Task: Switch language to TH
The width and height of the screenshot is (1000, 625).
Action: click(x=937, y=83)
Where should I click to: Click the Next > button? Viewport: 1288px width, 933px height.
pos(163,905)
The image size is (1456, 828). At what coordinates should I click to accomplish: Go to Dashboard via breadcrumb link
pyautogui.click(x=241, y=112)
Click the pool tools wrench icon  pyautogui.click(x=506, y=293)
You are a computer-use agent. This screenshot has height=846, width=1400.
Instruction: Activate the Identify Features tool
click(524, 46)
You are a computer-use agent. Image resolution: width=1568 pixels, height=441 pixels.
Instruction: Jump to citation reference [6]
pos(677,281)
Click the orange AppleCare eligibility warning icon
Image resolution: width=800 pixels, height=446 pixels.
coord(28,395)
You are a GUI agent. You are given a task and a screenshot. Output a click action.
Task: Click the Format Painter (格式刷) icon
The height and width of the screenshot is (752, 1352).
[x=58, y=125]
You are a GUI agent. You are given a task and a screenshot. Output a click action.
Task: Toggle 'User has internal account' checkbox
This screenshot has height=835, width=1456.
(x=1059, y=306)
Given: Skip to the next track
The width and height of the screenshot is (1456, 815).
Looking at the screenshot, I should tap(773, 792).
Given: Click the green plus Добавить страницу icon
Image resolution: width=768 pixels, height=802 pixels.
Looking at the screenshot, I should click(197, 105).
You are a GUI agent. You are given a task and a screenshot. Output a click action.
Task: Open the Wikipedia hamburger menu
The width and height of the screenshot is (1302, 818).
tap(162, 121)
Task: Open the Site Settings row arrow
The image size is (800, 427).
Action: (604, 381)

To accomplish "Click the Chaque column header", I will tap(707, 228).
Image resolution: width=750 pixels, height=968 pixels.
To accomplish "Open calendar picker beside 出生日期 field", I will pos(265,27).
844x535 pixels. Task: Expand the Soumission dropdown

★ ★ ★ ★ ★ ★ ★

Required work = Copy out the data above line for line, with no changes.

Exercise result =
Task: Switch language to TH
The width and height of the screenshot is (1000, 625).
Action: click(x=937, y=83)
Where should I click to: Click the Next > button? Viewport: 1288px width, 933px height.
pos(163,905)
The image size is (1456, 828). At what coordinates should I click to accomplish: Go to Dashboard via breadcrumb link
pyautogui.click(x=241, y=112)
Click the pool tools wrench icon  pyautogui.click(x=506, y=293)
You are a computer-use agent. This screenshot has height=846, width=1400.
Instruction: Activate the Identify Features tool
click(524, 46)
You are a computer-use agent. Image resolution: width=1568 pixels, height=441 pixels.
Instruction: Jump to citation reference [6]
pos(677,281)
Click the orange AppleCare eligibility warning icon
Image resolution: width=800 pixels, height=446 pixels.
coord(28,395)
You are a GUI agent. You are given a task and a screenshot. Output a click action.
Task: Click the Format Painter (格式刷) icon
The height and width of the screenshot is (752, 1352).
[x=58, y=125]
You are a GUI agent. You are given a task and a screenshot. Output a click action.
Task: Toggle 'User has internal account' checkbox
This screenshot has height=835, width=1456.
(x=1059, y=306)
Given: Skip to the next track
The width and height of the screenshot is (1456, 815).
Looking at the screenshot, I should tap(773, 792).
Given: Click the green plus Добавить страницу icon
Image resolution: width=768 pixels, height=802 pixels.
Looking at the screenshot, I should click(197, 105).
You are a GUI agent. You are given a task and a screenshot. Output a click action.
Task: Open the Wikipedia hamburger menu
The width and height of the screenshot is (1302, 818).
tap(162, 121)
Task: Open the Site Settings row arrow
The image size is (800, 427).
Action: (604, 381)

To accomplish "Click the Chaque column header", I will tap(707, 228).
Image resolution: width=750 pixels, height=968 pixels.
To accomplish "Open calendar picker beside 出生日期 field", I will pos(265,27).
844x535 pixels. Task: Expand the Soumission dropdown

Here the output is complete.